Lungi di riportarne alcuna punizione, ottenne la pretura di Sicilia. Per maggiore disavventura della provincia, il suo governo bastò tre anni; ed in quel tempo, colla insolenza propria del delitto impunito, spogliò tutte le città de’ diritti loro, e diresse tutte le sue operazioni a depauperare i Siciliani.
Giunto appena in Sicilia, seppe che anni prima era pervenuta una pingue eredità ad un Dione da Alesa, al quale il testatore aveva dato l’obbligo di erigere alcune statue nel foro, pena la caducità in favore di Venere Ericina. Era allora pretore C. Sacerdote, uomo incorrotto. Dione avea posto le statue; nessuno lo avea molestato. Verre, ciò malgrado, volle pigliar cognizione di ciò. Fece richiedere Dione, per comparire innanzi il suo tribunale; ma i giudici che egli designava, erano il suo medico, l’accenso, l’auruspice ed altri della sua iniqua corte. Non fece istanza il questore, cui toccava, ma si fece comparire accusatore un Nevio Turpio, uomo veramente turpe. Fu forza a Dione per non perdere tutta l’eredità, dare al pretore un milione e centomila sesterzî, un’armento di bellissime cavalle e tutto l’argento e le tapezzerie preziose che in casa aveva.

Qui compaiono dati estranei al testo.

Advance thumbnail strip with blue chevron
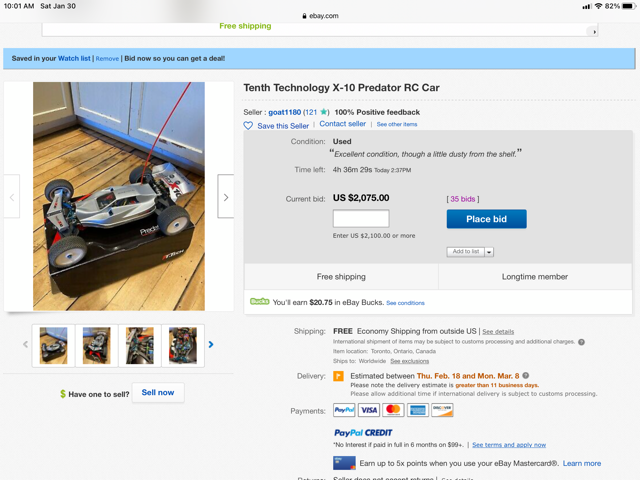This screenshot has height=480, width=640. (x=211, y=344)
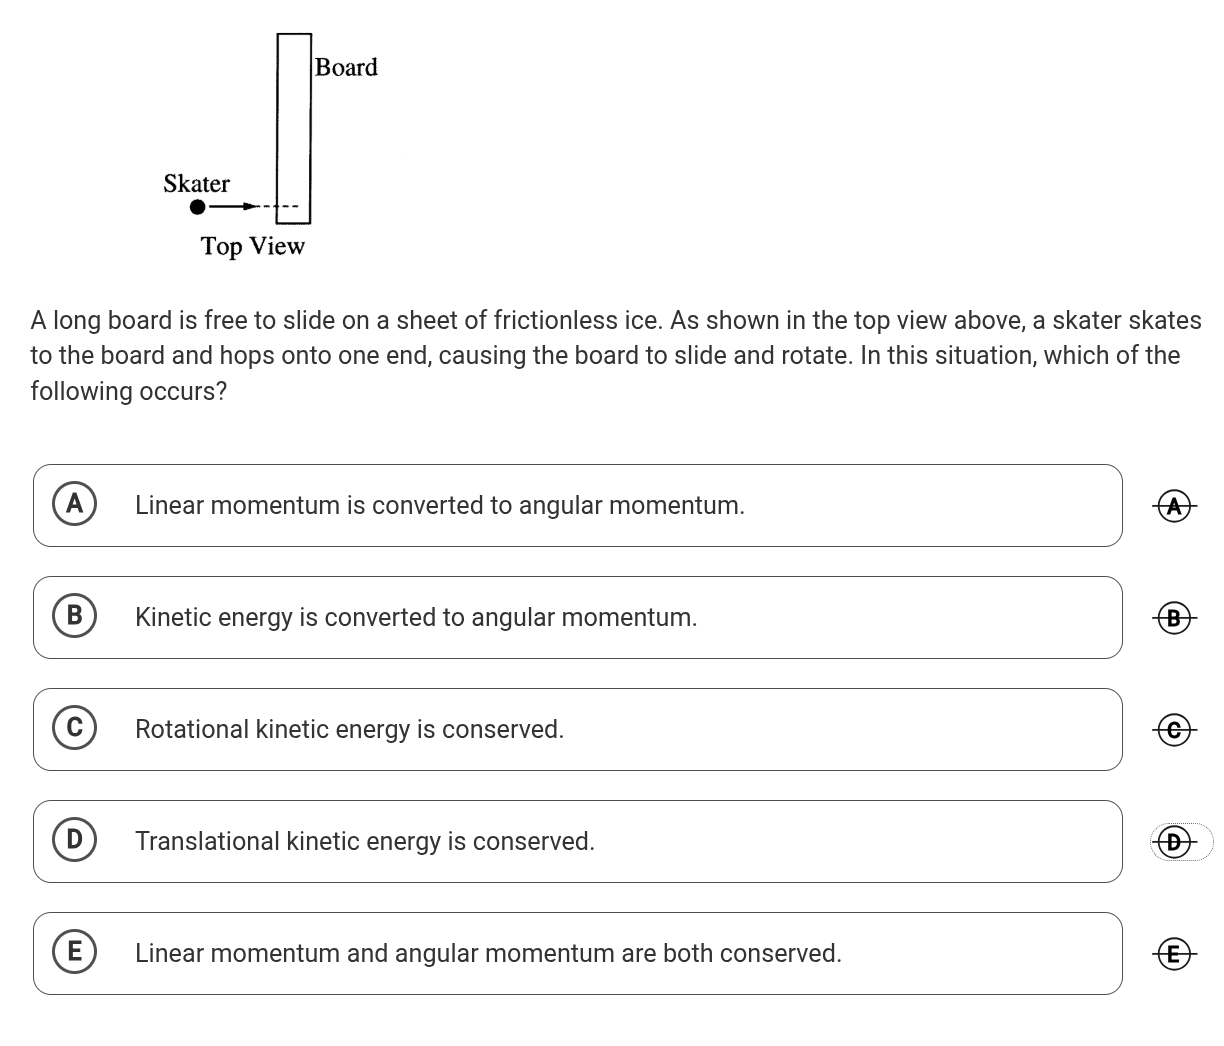The height and width of the screenshot is (1046, 1224).
Task: Eliminate answer E with the crossed-out icon
Action: point(1175,954)
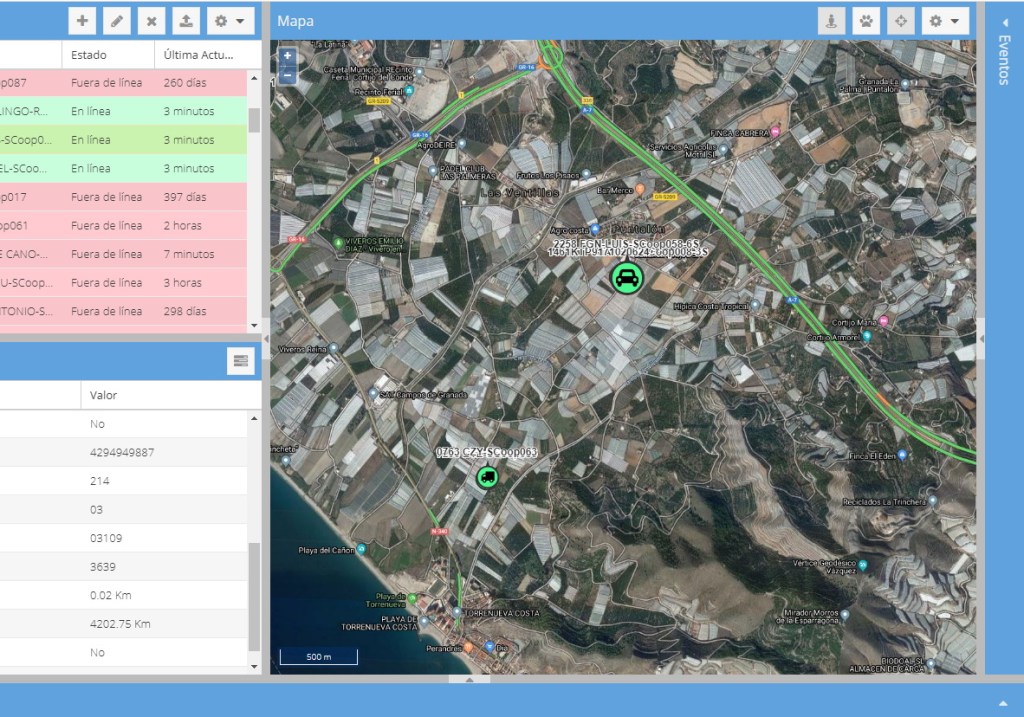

Un’altra eredità era pervenuta, erano già ventidue anni, a’ due fratelli Sosippo ed Epicrate da Agira dal comun padre, il quale avea imposto loro non si sa quale obbligo, pena la caducità in favore di Venere. In tutto quel tempo nessuno gli aveva accusati, nissun pretore gli avea molestati. Verre non lasciò scapparsi la congiuntura.